Im März 2013 sagte die Bundesregierung die Aufnahme von 5000 syrischen Bürgerkriegsflüchtlingen zu. Im Dezember 2013 wurde von den Bundesländern ein zweites Kontingent über 5000 Flüchtlinge beschlossen, dieses sollte vor allem dem Nachzug von Familienangehörigen gelten. Darüber hinaus sind auf den verschiedensten Wegen seit Ausbruch des Konflikts in Syrien in immer größerem Maße Asylbewerber nach Deutschland gekommen. In der Summe sind seit 2011 rund 38000 syrische Staatsbürger eingereist. Da etwa 30000 Syrer bereits vorher in Deutschland lebten, umfasst die syrische Community hier derzeit rund 68000 Menschen. Nach den Worten von Bundesinnenminister Thomas de Maizière nimmt Deutschland nach den Nachbarländern Syriens mit Abstand am meisten Flüchtlinge aus Syrien auf. Seit nunmehr drei Jahren werden bundesweit auch keine Menschen mehr nach Syrien abgeschoben.

Was steht einer höheren Aufnahmequote im Weg?

Es wird erwartet, dass sich die Innenminister in Bonn darauf einigen, nochmals jeweils 5000 Flüchtlinge durch den Bund und 5000 Flüchtlinge durch die Länder aufzunehmen. Hilfsorganisationen verweisen darauf, dass das nach wie vor völlig ungenügend sei. Größter Streitpunkt ist die Frage, wer zahlt. Bei dem vom Bund zugesagten Kontingent handelt es sich dem Status nach um Flüchtlinge, die nach Paragraf 23, Absatz 2, des Aufenthaltsgesetzes nach Deutschland kommen: verbunden mit einer Aufenthalts- oder Niederlassungserlaubnis.
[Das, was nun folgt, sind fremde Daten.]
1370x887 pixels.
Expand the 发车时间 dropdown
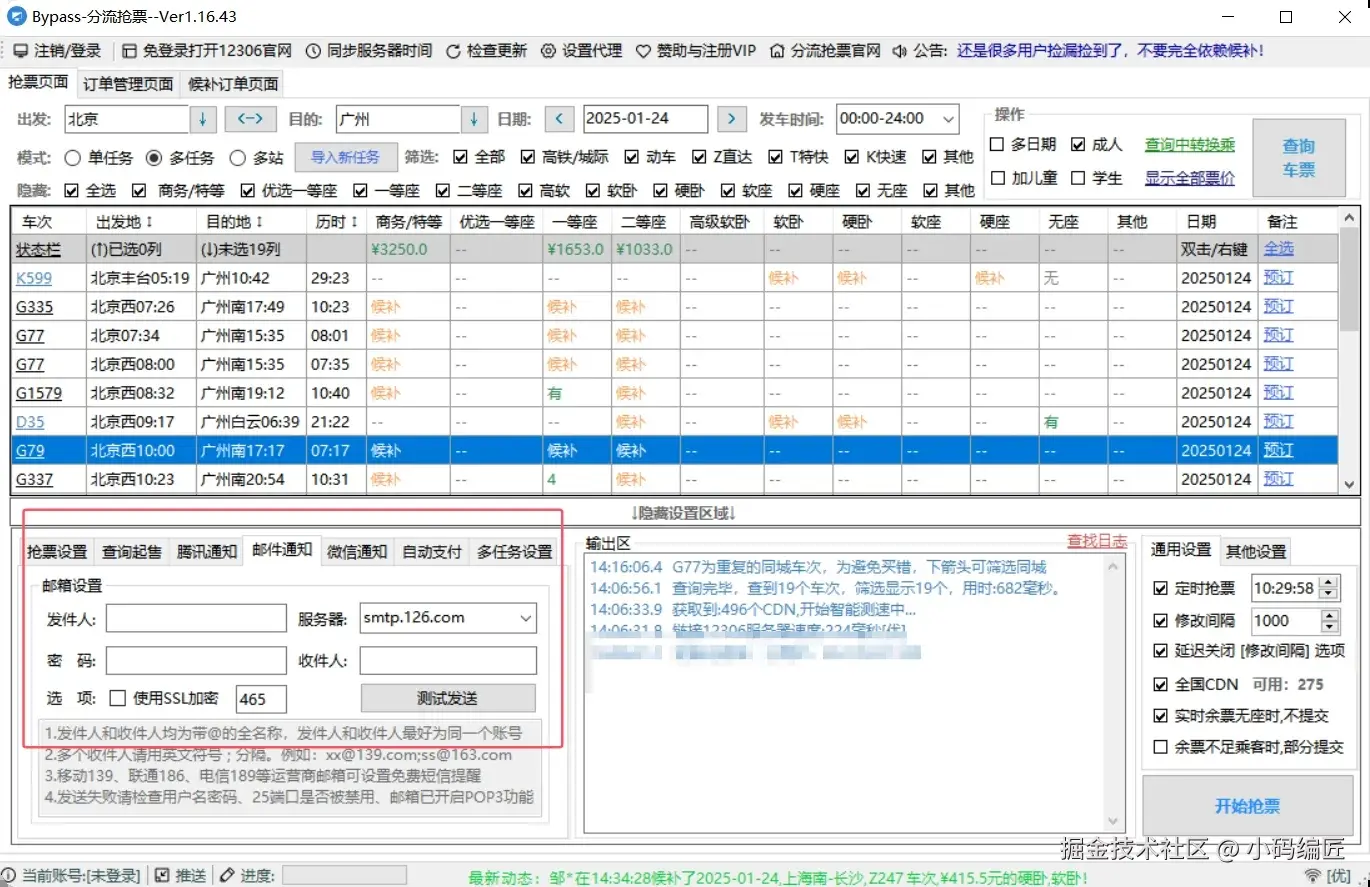point(947,119)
Sie können also Arbeit suchen, haben Anspruch auf Sozialleistungen und Integrationskurse.

Die Aufenthaltszusage der Bundesländer basiert hingegen auf Absatz 1 des Aufenthaltsgesetzes, und diese Flüchtlinge unterliegen dem Asylbewerberleistungsgesetz mit all den damit verbundenen Einschränkungen. Die Kosten liegen bei dem jeweiligen Land und den Kommunen. Außer Bayern haben alle Bundesländer eigene Aufnahmeanordnungen, in denen sie den Nachzug von Familienangehörigen aus Syrien ermöglichen. Dabei können die Bundesländer von Paragraf 68 des Aufenthaltsgesetzes Gebrauch machen, indem ein in Deutschland lebender Syrer sich verpflichtet, sämtliche Kosten für den Lebensunterhalt eines Flüchtlings zu übernehmen. Diese die Bundesländer entlastende Regelung wird in unterschiedlich restriktivem Maße gehandhabt.
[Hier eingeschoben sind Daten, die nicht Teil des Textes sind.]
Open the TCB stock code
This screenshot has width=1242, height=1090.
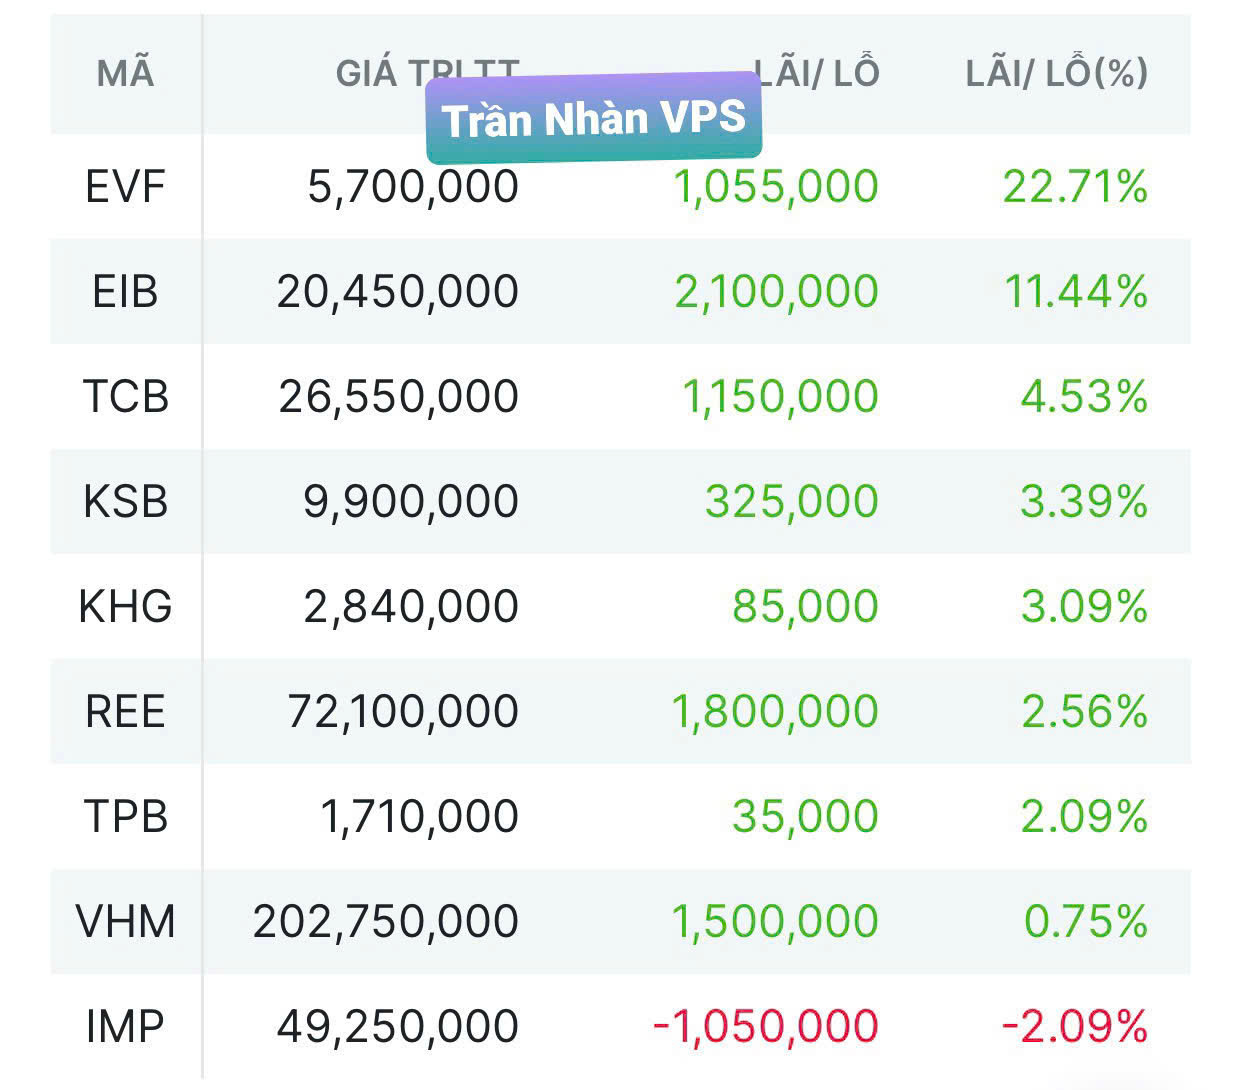(x=125, y=397)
Die Migrations- und Flüchtlingsbeauftragte der Bundesregierung, Aydan Özoguz (SPD), kritisiert diese unterschiedlichen Statusregelungen. Die Innenminister von Bund und Ländern sollten „Ordnung in die unterschiedlichen Aufenthaltstatus der Betroffenen bringen“, sagte sie dem Tagesspiegel. Es sollte „für die Menschen keinen Unterschied machen, ob sie über ein Landeskontingent oder ein Bundeskontingent Schutz in Deutschland bekommen haben“.

An die in Bonn tagende Innenministerkonferenz appellierte Özoguz, „von den zur Verfügung stehenden Spielräumen beherzt Gebrauch zu machen und weiteren syrischen Flüchtlingen einen sicheren Aufenthalt in Deutschland zu gewähren“. Zwar sei es richtig, dass andere europäische Länder dabei noch mehr tun könnten und dass Deutschland bei den europäischen Partnern dafür werben sollte. „Aber weder darf man sich hinter der Hartherzigkeit anderer verstecken noch hilft dieser Fingerzeig einem traumatisierten Kind, endlich Schutz und Zuflucht zu finden“, sagte Özoguz, die auch stellvertretende SPD-Vorsitzende ist.

Sollten nicht erst einmal die bisherigen Aufnahmekontingente erfüllt werden, ehe man neue auflegt?

In der Tat sind von den insgesamt 10000 syrischen Flüchtlingen, die Deutschland aufnehmen will, erst rund 4600 eingereist. Vor allem das zweite Programm zum Familiennachzug ist noch nicht annähernd erfüllt. Gleichwohl sind die meisten Anträge noch in der Bearbeitung, viele Aufnahmezusagen sind bereits erteilt, aber noch nicht umgesetzt. Ulla Jelpke, innenpolitische Sprecherin der Fraktion der Linken im Bundestag, beklagt, dass die Aufnahme „weiterhin viel zu schleppend verläuft“.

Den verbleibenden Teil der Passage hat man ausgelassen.